§ **Action item**
Please return each record below exactly, with nothing left out.

Data for the task section start

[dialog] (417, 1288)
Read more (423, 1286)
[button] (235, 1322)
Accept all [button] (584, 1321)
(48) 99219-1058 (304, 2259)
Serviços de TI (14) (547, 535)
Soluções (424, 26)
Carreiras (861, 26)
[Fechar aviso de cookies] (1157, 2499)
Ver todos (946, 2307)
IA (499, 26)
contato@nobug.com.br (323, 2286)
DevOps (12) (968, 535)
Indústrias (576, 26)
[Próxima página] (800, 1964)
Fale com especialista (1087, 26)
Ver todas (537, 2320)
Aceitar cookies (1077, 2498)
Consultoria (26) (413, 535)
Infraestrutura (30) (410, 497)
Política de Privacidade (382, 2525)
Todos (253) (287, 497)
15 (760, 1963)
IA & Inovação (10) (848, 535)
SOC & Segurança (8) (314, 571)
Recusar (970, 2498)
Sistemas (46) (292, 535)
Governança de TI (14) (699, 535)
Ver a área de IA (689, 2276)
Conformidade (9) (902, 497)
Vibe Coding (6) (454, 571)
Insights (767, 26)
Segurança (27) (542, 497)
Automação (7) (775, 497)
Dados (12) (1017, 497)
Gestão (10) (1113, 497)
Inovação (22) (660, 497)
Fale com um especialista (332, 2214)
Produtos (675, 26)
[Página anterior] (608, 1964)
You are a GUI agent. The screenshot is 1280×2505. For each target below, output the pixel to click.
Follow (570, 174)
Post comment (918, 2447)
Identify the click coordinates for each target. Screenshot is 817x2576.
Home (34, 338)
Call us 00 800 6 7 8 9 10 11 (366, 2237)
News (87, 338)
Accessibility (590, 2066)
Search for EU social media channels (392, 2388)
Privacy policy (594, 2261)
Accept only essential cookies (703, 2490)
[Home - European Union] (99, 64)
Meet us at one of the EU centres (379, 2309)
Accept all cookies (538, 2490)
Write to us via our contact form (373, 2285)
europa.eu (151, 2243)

Data for the task section end

§ **Output for this exercise**
[dialog] (417, 1288)
Read more (423, 1286)
[button] (235, 1322)
Accept all [button] (584, 1321)
(48) 99219-1058 (304, 2259)
Serviços de TI (14) (547, 535)
Soluções (424, 26)
Carreiras (861, 26)
[Fechar aviso de cookies] (1157, 2499)
Ver todos (946, 2307)
IA (499, 26)
contato@nobug.com.br (323, 2286)
DevOps (12) (968, 535)
Indústrias (576, 26)
[Próxima página] (800, 1964)
Fale com especialista (1087, 26)
Ver todas (537, 2320)
Aceitar cookies (1077, 2498)
Consultoria (26) (413, 535)
Infraestrutura (30) (410, 497)
Política de Privacidade (382, 2525)
Todos (253) (287, 497)
15 (760, 1963)
IA & Inovação (10) (848, 535)
SOC & Segurança (8) (314, 571)
Recusar (970, 2498)
Sistemas (46) (292, 535)
Governança de TI (14) (699, 535)
Ver a área de IA (689, 2276)
Conformidade (9) (902, 497)
Vibe Coding (6) (454, 571)
Insights (767, 26)
Segurança (27) (542, 497)
Automação (7) (775, 497)
Dados (12) (1017, 497)
Gestão (10) (1113, 497)
Inovação (22) (660, 497)
Fale com um especialista (332, 2214)
Produtos (675, 26)
[Página anterior] (608, 1964)
You are a GUI agent. The screenshot is 1280×2505. For each target below, output the pixel to click.
Follow (570, 174)
Post comment (918, 2447)
Identify the click coordinates for each target. Screenshot is 817x2576.
Home (34, 338)
Call us 00 800 6 7 8 9 10 11 (366, 2237)
News (87, 338)
Accessibility (590, 2066)
Search for EU social media channels (392, 2388)
Privacy policy (594, 2261)
Accept only essential cookies (703, 2490)
[Home - European Union] (99, 64)
Meet us at one of the EU centres (379, 2309)
Accept all cookies (538, 2490)
Write to us via our contact form (373, 2285)
europa.eu (151, 2243)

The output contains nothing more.